- WHAT YOU HAVE TO DO: Word for word, copy out the records given below.

(Records excerpted from a collection)
_ _ _ _ _ _ _

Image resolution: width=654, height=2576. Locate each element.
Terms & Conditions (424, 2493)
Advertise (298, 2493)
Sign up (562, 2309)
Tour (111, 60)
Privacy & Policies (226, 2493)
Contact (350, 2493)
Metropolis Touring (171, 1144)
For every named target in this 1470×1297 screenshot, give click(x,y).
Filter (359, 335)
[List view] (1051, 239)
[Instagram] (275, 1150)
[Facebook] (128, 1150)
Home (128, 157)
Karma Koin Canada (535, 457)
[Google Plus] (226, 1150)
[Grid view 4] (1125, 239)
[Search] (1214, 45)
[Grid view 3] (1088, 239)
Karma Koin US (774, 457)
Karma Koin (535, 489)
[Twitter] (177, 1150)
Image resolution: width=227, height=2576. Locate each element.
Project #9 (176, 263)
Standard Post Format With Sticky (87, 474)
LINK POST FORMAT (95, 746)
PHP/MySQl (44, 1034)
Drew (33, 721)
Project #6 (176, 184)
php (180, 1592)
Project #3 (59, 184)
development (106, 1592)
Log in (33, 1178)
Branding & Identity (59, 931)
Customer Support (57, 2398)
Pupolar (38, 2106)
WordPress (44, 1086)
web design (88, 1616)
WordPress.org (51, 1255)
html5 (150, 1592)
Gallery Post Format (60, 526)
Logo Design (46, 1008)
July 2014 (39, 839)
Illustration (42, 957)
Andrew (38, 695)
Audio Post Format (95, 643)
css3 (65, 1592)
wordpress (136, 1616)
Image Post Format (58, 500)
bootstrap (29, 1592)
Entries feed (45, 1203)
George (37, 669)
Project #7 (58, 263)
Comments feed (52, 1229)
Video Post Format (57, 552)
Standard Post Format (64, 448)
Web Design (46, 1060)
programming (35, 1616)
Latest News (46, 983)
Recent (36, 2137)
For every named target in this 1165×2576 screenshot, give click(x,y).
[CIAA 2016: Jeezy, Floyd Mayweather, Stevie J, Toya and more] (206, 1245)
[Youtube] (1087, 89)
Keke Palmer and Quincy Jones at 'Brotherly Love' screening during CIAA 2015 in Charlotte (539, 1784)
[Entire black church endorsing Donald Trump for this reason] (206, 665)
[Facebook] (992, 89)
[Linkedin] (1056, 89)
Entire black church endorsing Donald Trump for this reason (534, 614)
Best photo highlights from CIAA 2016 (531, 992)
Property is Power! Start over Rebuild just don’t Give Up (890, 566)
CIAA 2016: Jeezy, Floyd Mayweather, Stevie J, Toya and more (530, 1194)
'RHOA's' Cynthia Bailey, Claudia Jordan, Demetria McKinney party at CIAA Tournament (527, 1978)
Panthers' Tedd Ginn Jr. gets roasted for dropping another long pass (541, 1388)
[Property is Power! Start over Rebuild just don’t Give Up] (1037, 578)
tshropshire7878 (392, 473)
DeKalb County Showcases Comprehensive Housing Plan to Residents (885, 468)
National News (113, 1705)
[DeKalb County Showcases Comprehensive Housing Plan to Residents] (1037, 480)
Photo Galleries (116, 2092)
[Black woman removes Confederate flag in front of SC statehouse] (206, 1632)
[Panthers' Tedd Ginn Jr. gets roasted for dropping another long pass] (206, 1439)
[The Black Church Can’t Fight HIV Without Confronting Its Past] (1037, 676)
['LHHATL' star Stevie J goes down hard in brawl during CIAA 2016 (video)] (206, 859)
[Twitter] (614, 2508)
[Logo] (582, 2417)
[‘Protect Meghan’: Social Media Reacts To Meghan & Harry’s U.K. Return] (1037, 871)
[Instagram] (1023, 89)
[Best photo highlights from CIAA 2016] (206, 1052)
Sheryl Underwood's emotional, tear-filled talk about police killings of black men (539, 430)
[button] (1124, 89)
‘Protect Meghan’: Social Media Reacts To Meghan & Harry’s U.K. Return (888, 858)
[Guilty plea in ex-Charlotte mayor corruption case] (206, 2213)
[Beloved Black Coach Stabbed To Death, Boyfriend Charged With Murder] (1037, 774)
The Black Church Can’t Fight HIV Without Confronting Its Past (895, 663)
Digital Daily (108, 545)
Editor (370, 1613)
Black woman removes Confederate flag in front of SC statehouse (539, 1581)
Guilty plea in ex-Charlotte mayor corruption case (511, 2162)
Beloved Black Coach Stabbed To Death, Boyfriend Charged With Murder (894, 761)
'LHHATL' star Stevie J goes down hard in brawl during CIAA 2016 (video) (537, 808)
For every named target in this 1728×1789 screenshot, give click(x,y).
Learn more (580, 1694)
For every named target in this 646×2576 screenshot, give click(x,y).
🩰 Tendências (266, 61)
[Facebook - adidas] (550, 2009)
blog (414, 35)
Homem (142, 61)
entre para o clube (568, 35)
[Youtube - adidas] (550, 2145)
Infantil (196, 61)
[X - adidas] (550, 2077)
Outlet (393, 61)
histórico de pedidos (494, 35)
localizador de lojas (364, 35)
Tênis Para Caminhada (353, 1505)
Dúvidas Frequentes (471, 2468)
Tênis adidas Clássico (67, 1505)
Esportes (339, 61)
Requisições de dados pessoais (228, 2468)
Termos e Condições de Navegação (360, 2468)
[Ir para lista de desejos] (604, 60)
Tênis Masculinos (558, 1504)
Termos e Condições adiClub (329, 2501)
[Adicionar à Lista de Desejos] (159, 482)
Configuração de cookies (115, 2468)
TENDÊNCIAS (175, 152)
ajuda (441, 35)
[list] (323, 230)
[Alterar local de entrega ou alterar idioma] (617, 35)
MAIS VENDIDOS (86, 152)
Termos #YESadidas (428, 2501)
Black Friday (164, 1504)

_ _ _ _ _ _ _

- RESULT OF THE EXERCISE:
Image resolution: width=654, height=2576. Locate each element.
Terms & Conditions (424, 2493)
Advertise (298, 2493)
Sign up (562, 2309)
Tour (111, 60)
Privacy & Policies (226, 2493)
Contact (350, 2493)
Metropolis Touring (171, 1144)
For every named target in this 1470×1297 screenshot, give click(x,y).
Filter (359, 335)
[List view] (1051, 239)
[Instagram] (275, 1150)
[Facebook] (128, 1150)
Home (128, 157)
Karma Koin Canada (535, 457)
[Google Plus] (226, 1150)
[Grid view 4] (1125, 239)
[Search] (1214, 45)
[Grid view 3] (1088, 239)
Karma Koin US (774, 457)
Karma Koin (535, 489)
[Twitter] (177, 1150)
Image resolution: width=227, height=2576. Locate each element.
Project #9 (176, 263)
Standard Post Format With Sticky (87, 474)
LINK POST FORMAT (95, 746)
PHP/MySQl (44, 1034)
Drew (33, 721)
Project #6 (176, 184)
php (180, 1592)
Project #3 (59, 184)
development (106, 1592)
Log in (33, 1178)
Branding & Identity (59, 931)
Customer Support (57, 2398)
Pupolar (38, 2106)
WordPress (44, 1086)
web design (88, 1616)
WordPress.org (51, 1255)
html5 (150, 1592)
Gallery Post Format (60, 526)
Logo Design (46, 1008)
July 2014 (39, 839)
Illustration (42, 957)
Andrew (38, 695)
Audio Post Format (95, 643)
css3 (65, 1592)
wordpress (136, 1616)
Image Post Format (58, 500)
bootstrap (29, 1592)
Entries feed (45, 1203)
George (37, 669)
Project #7 (58, 263)
Comments feed (52, 1229)
Video Post Format (57, 552)
Standard Post Format (64, 448)
Web Design (46, 1060)
programming (35, 1616)
Latest News (46, 983)
Recent (36, 2137)
For every named target in this 1165×2576 screenshot, give click(x,y).
[CIAA 2016: Jeezy, Floyd Mayweather, Stevie J, Toya and more] (206, 1245)
[Youtube] (1087, 89)
Keke Palmer and Quincy Jones at 'Brotherly Love' screening during CIAA 2015 in Charlotte (539, 1784)
[Entire black church endorsing Donald Trump for this reason] (206, 665)
[Facebook] (992, 89)
[Linkedin] (1056, 89)
Entire black church endorsing Donald Trump for this reason (534, 614)
Best photo highlights from CIAA 2016 (531, 992)
Property is Power! Start over Rebuild just don’t Give Up (890, 566)
CIAA 2016: Jeezy, Floyd Mayweather, Stevie J, Toya and more (530, 1194)
'RHOA's' Cynthia Bailey, Claudia Jordan, Demetria McKinney party at CIAA Tournament (527, 1978)
Panthers' Tedd Ginn Jr. gets roasted for dropping another long pass (541, 1388)
[Property is Power! Start over Rebuild just don’t Give Up] (1037, 578)
tshropshire7878 (392, 473)
DeKalb County Showcases Comprehensive Housing Plan to Residents (885, 468)
National News (113, 1705)
[DeKalb County Showcases Comprehensive Housing Plan to Residents] (1037, 480)
Photo Galleries (116, 2092)
[Black woman removes Confederate flag in front of SC statehouse] (206, 1632)
[Panthers' Tedd Ginn Jr. gets roasted for dropping another long pass] (206, 1439)
[The Black Church Can’t Fight HIV Without Confronting Its Past] (1037, 676)
['LHHATL' star Stevie J goes down hard in brawl during CIAA 2016 (video)] (206, 859)
[Twitter] (614, 2508)
[Logo] (582, 2417)
[‘Protect Meghan’: Social Media Reacts To Meghan & Harry’s U.K. Return] (1037, 871)
[Instagram] (1023, 89)
[Best photo highlights from CIAA 2016] (206, 1052)
Sheryl Underwood's emotional, tear-filled talk about police killings of black men (539, 430)
[button] (1124, 89)
‘Protect Meghan’: Social Media Reacts To Meghan & Harry’s U.K. Return (888, 858)
[Guilty plea in ex-Charlotte mayor corruption case] (206, 2213)
[Beloved Black Coach Stabbed To Death, Boyfriend Charged With Murder] (1037, 774)
The Black Church Can’t Fight HIV Without Confronting Its Past (895, 663)
Digital Daily (108, 545)
Editor (370, 1613)
Black woman removes Confederate flag in front of SC statehouse (539, 1581)
Guilty plea in ex-Charlotte mayor corruption case (511, 2162)
Beloved Black Coach Stabbed To Death, Boyfriend Charged With Murder (894, 761)
'LHHATL' star Stevie J goes down hard in brawl during CIAA 2016 (video) (537, 808)
For every named target in this 1728×1789 screenshot, give click(x,y).
Learn more (580, 1694)
For every named target in this 646×2576 screenshot, give click(x,y).
🩰 Tendências (266, 61)
[Facebook - adidas] (550, 2009)
blog (414, 35)
Homem (142, 61)
entre para o clube (568, 35)
[Youtube - adidas] (550, 2145)
Infantil (196, 61)
[X - adidas] (550, 2077)
Outlet (393, 61)
histórico de pedidos (494, 35)
localizador de lojas (364, 35)
Tênis Para Caminhada (353, 1505)
Dúvidas Frequentes (471, 2468)
Tênis adidas Clássico (67, 1505)
Esportes (339, 61)
Requisições de dados pessoais (228, 2468)
Termos e Condições de Navegação (360, 2468)
[Ir para lista de desejos] (604, 60)
Tênis Masculinos (558, 1504)
Termos e Condições adiClub (329, 2501)
[Adicionar à Lista de Desejos] (159, 482)
Configuração de cookies (115, 2468)
TENDÊNCIAS (175, 152)
ajuda (441, 35)
[list] (323, 230)
[Alterar local de entrega ou alterar idioma] (617, 35)
MAIS VENDIDOS (86, 152)
Termos #YESadidas (428, 2501)
Black Friday (164, 1504)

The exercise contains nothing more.